Unit 5 of 79 min read

Database Management & Warehousing

ER, relational model, SQL, normalization, indexing, OLAP, multidimensional models.

Share:WhatsAppLinkedIn

Why this unit matters

Databases are the first point of contact with real data in any production system. GATE DA tests whether you can design schemas correctly, write SQL accurately, reason about integrity constraints, and understand how data is stored and retrieved efficiently. The warehousing portion connects directly to data analytics workflows, star schemas, fact tables, and concept hierarchies are how business intelligence systems are structured. This unit is highly formulaic: once you understand the rules, questions become predictable.

Syllabus map

Sub-topic Key concepts
ER model Entities, attributes, relationships, cardinality
Relational model Tables, tuples, domains, keys
Relational algebra Select, project, join, union, difference
Tuple calculus Declarative query notation
SQL DDL, DML, joins, aggregation, subqueries
Integrity constraints Domain, entity, referential integrity
Normal forms 1NF, 2NF, 3NF, BCNF
File organisation Heap, sequential, indexed
Indexing B+ tree, hash index
Data transformation Normalisation, discretisation, sampling, compression
Data warehousing Star/snowflake schema, fact tables, dimensions, measures

ER model

An Entity-Relationship (ER) diagram captures entities (things that exist), their attributes (properties), and relationships between them.

Cardinality ratios:

  • 1:1, each entity on both sides associates with at most one on the other., 1:N, one entity associates with many on the other side., M:N, many entities on both sides.

Participation:

  • Total (double line in ER): every entity in the set must participate., Partial (single line): participation is optional.

Weak entity: cannot be uniquely identified by its own attributes alone. It depends on a strong entity (owner) through an identifying relationship. Its primary key = partial key + owner's primary key.

Trap. Total participation does not mean the relationship is 1:1. They are independent notions.

Relational model and keys

A relation is a set of tuples (rows) over a schema (set of attribute names with domains). No two tuples are identical (set semantics).

Key types:

  • Super key: any set of attributes that uniquely identifies a tuple., Candidate key: minimal super key (removing any attribute breaks uniqueness)., Primary key: the chosen candidate key., Foreign key: an attribute (or set) in one table that references the primary key of another table.

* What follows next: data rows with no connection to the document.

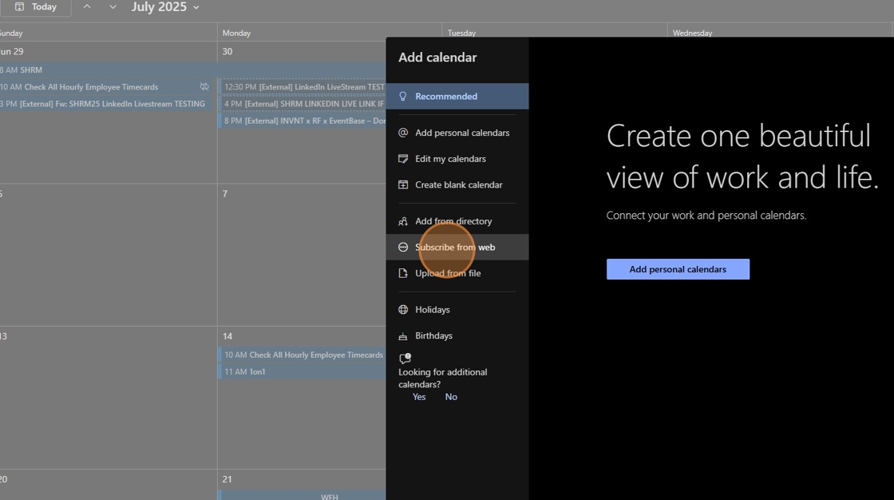Open Edit my calendars pencil icon
894x500 pixels.
tap(403, 159)

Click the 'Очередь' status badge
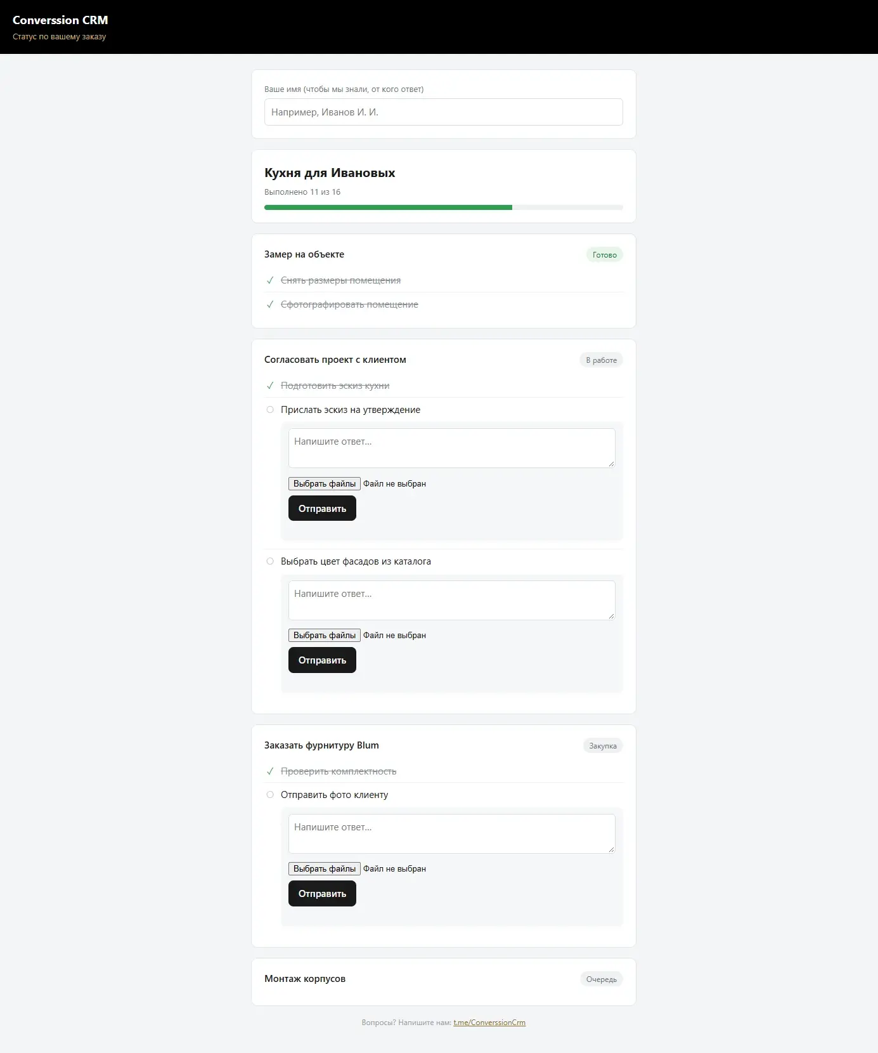(x=602, y=979)
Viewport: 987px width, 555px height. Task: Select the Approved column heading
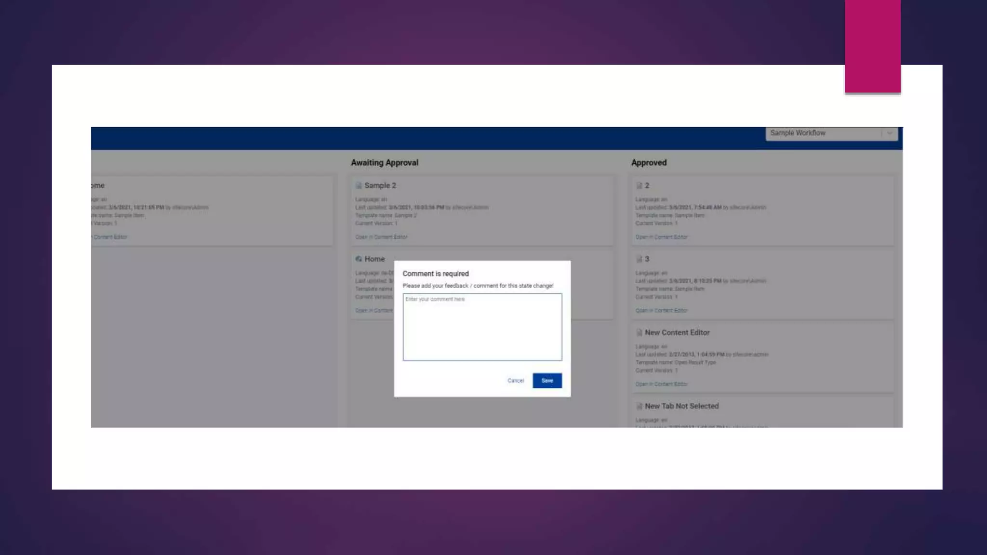click(649, 163)
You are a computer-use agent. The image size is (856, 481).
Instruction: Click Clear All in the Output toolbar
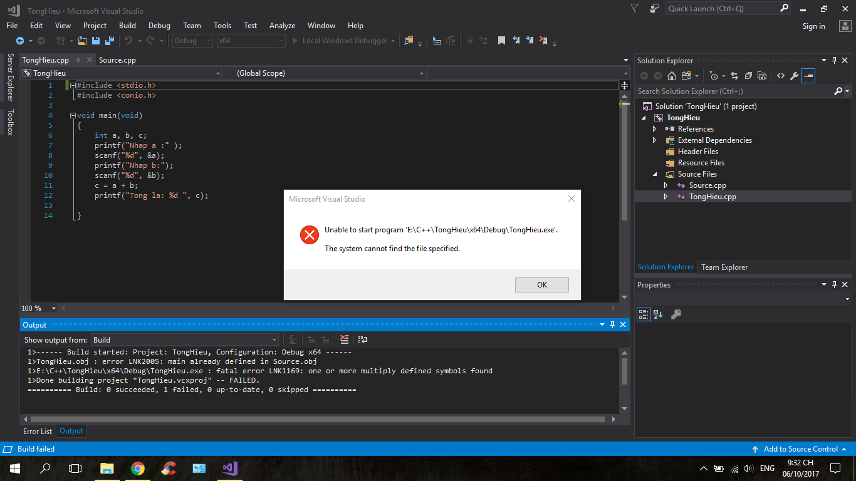[344, 339]
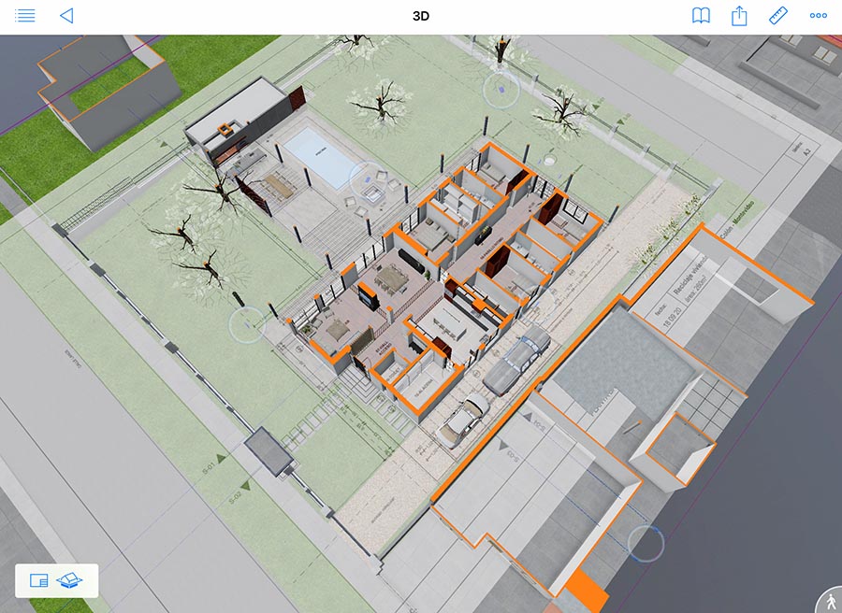
Task: Tap the share export icon
Action: pos(739,16)

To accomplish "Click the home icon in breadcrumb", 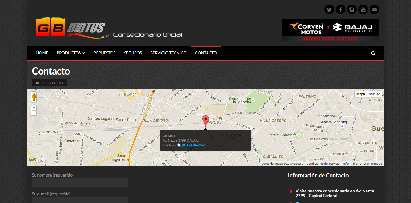I will coord(37,83).
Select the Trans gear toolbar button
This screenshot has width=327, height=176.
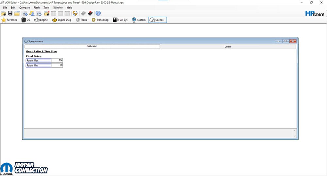click(x=81, y=20)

Trap. A primary key is always a candidate key, but a candidate key is not always the primary key (the designer chooses one).

Relational algebra

The six fundamental operators:

  1. Selection (sigma): filters rows. sigma_{condition}(R)
  2. Projection (pi): filters columns. pi_{A1,A2}(R)
  3. Union (union): combines two compatible relations (same schema).
  4. Set difference (-): tuples in R but not S.
  5. Cartesian product (x): all combinations of tuples.
  6. Rename (rho): renames relation or attributes.

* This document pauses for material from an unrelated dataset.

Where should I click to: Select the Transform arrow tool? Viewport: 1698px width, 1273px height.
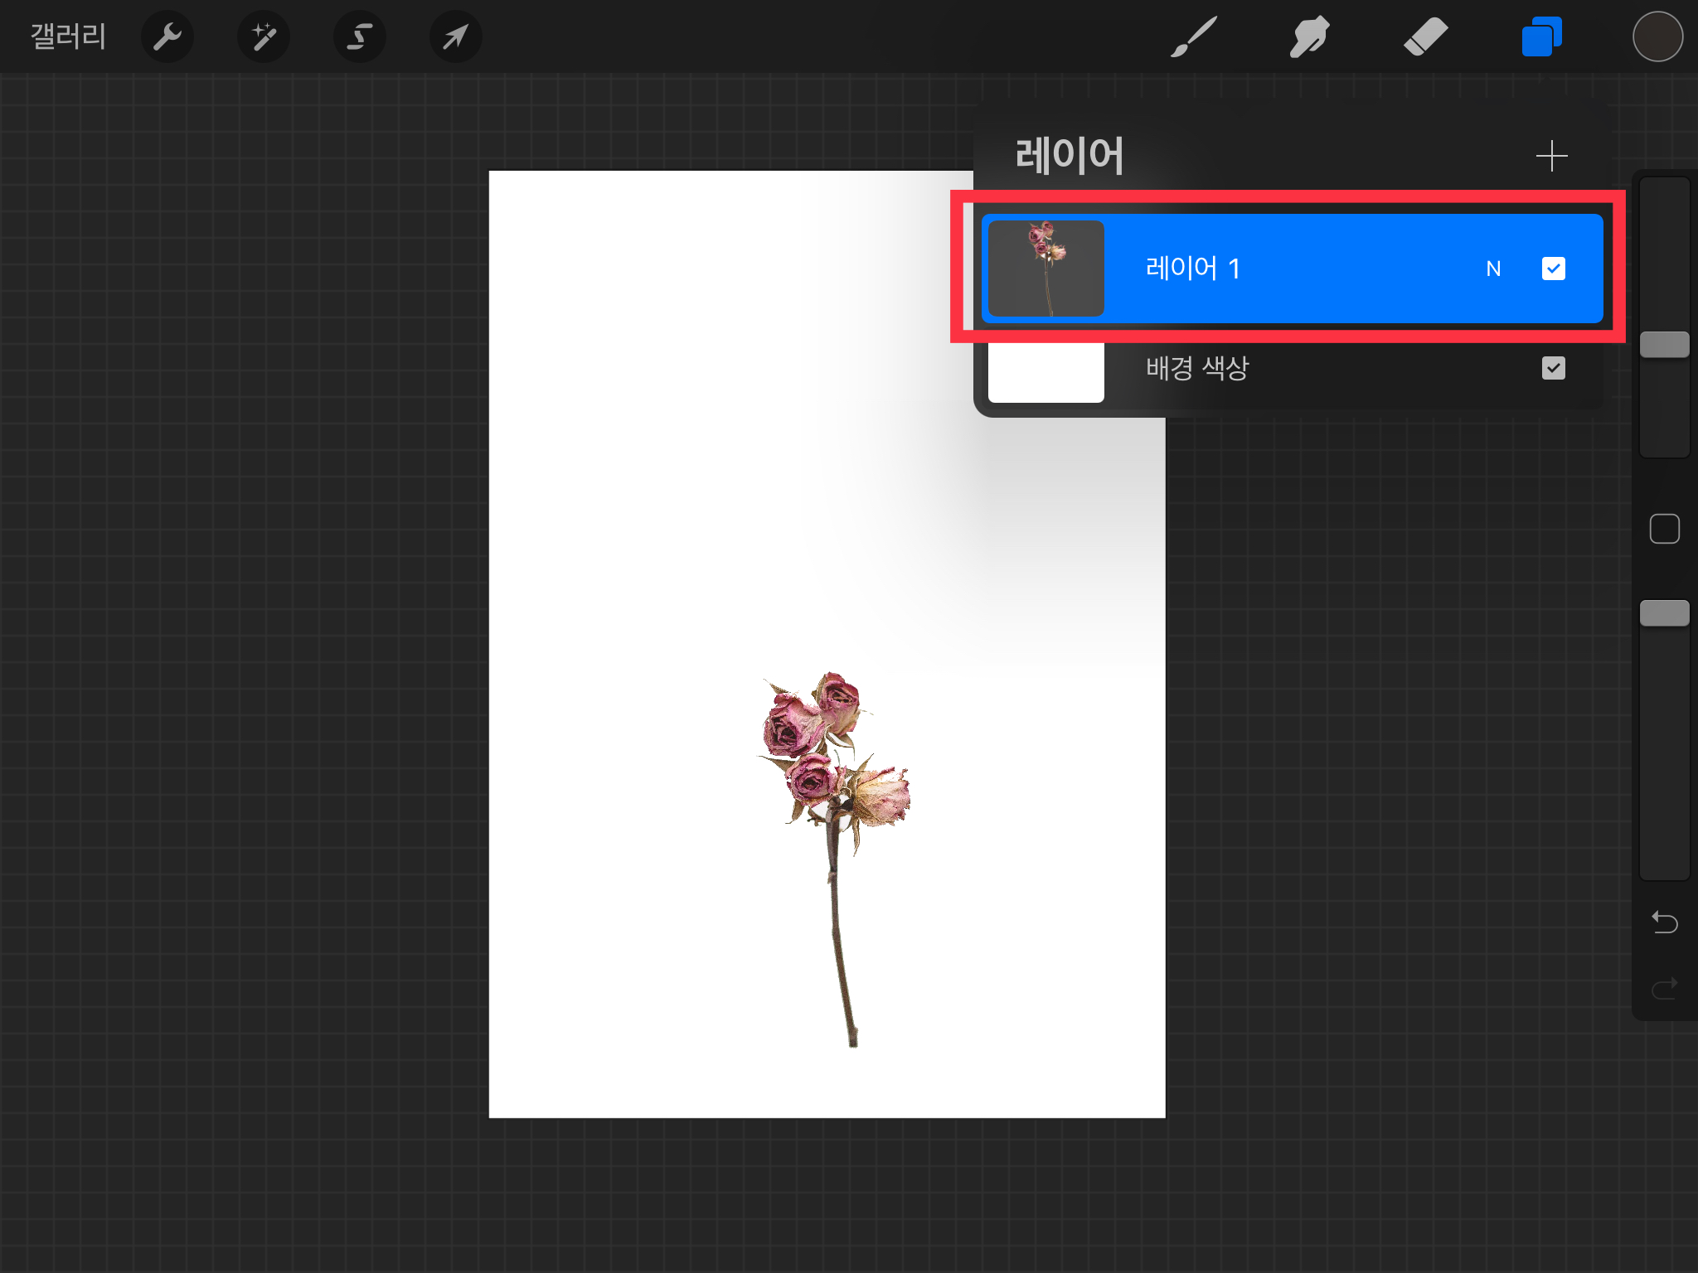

Join is a derived operator:

  • Natural join: joins on all common attributes and removes duplicates., Theta join: join with an arbitrary condition., Equi-join: theta join with equality condition., Left/right outer join: preserves all tuples from one side, fills NULLs.

Trap. Natural join can lose information if the common attribute has different meanings in the two relations. Always verify what attributes are being joined on.

SQL essentials

-- This is illustrative SQL (not Python)
-- Create table with integrity constraints
CREATE TABLE Student (
    sid   INT PRIMARY KEY,
    name  VARCHAR(50) NOT NULL,
    dept  VARCHAR(20),
    gpa   DECIMAL(3,2) CHECK (gpa BETWEEN 0 AND 10)
);

-- Basic query
SELECT name, gpa
FROM Student
WHERE dept = 'CS'
ORDER BY gpa DESC;

-- Aggregation with GROUP BY and HAVING
SELECT dept, AVG(gpa) AS avg_gpa
FROM Student
GROUP BY dept
HAVING AVG(gpa) > 7.5;

-- Inner join
SELECT S.name, C.course_name
FROM Student S
JOIN Enrolment E ON S.sid = E.sid
JOIN Course C ON E.cid = C.cid;

-- Correlated subquery: students with above-average GPA in their dept
SELECT name
FROM Student S1
WHERE gpa > (
    SELECT AVG(gpa)
    FROM Student S2
    WHERE S2.dept = S1.dept
);

HAVING vs WHERE. WHERE filters individual rows before grouping. HAVING filters groups after aggregation. You cannot use aggregate functions in WHERE.

Integrity constraints

  • Domain constraint: each attribute value must come from its domain (correct type and range).
  • Entity integrity: primary key attributes cannot be NULL.
  • Referential integrity: a foreign key value must either be NULL or match an existing primary key in the referenced table.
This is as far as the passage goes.